It certainly smells good in the kitchen. It often does at the time of year that they install the tree in the corner and all of the sparkly things. Every time I do my best to widen my eyes and appeal for a scrap here and there, but do they give me any? Of course not.

Instead, they produce what appears to be a sock filled with revolting catnip flavoured monstrosities, and look at me expectantly as though I’m supposed to bow down to their generosity. Less of the catnip flavour, more of the real catnip, please. Or if that’s not possible, a few flakes of roasted bird on my dinner would do.

Speaking of birds… I think I spy a very big one. They’ve tried to shield it from me underneath that peculiar mirrored paper, but I see it. I smell it. It is raw – bird sushi. My favourite.

If the humans saw me jump up onto this counter there’d be hell to pay, but what they don’t know is that whenever they’re not around, I am up here playing king of the kitchen. It’s the perfect spot for a touch of intimate hygiene. It gives me great satisfaction to know that I’ve licked where the sun doesn’t shine while sitting upon their pristine kitchen counters – it serves them right for attempting to banish me from any part of their house.

I’ll just peel back this mirror and have a little nibble on the bird leg. I never could resist a drumstick, and this is a terribly big one. Where do the humans find these enormous birds? And why on earth do they only eat them when the tree is in the corner? Human rituals are beyond me, but I shan’t complain too much because tonight I have had quite the party. Plus, I have the added satisfaction of knowing that I will cause a little bit of misery in the morning when they witness toothmarks in their bird and chaos in the living room. Serves the cretins right for locking me in.

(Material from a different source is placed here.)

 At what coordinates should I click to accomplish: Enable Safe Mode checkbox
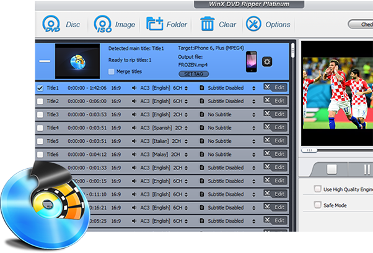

All that eating has made me rather sleepy. Perhaps it’s a good thing that I’m stuck indoors; the white fluff is falling outside with some vigour and it makes me feel cold just watching it from the window. I think I’ll find a little space on one of the beds to curl up on.

Oh. Oh dear. Perhaps the bird sushi wasn’t quite as fresh as I thought. I think I might be seeing it again in just.. a… few… seconds… ugh…

That’s better. And right at the bottom of the stairs. I do hope one of the children wanders down barefooted in the morning. That would be the icing on a most splendid evening.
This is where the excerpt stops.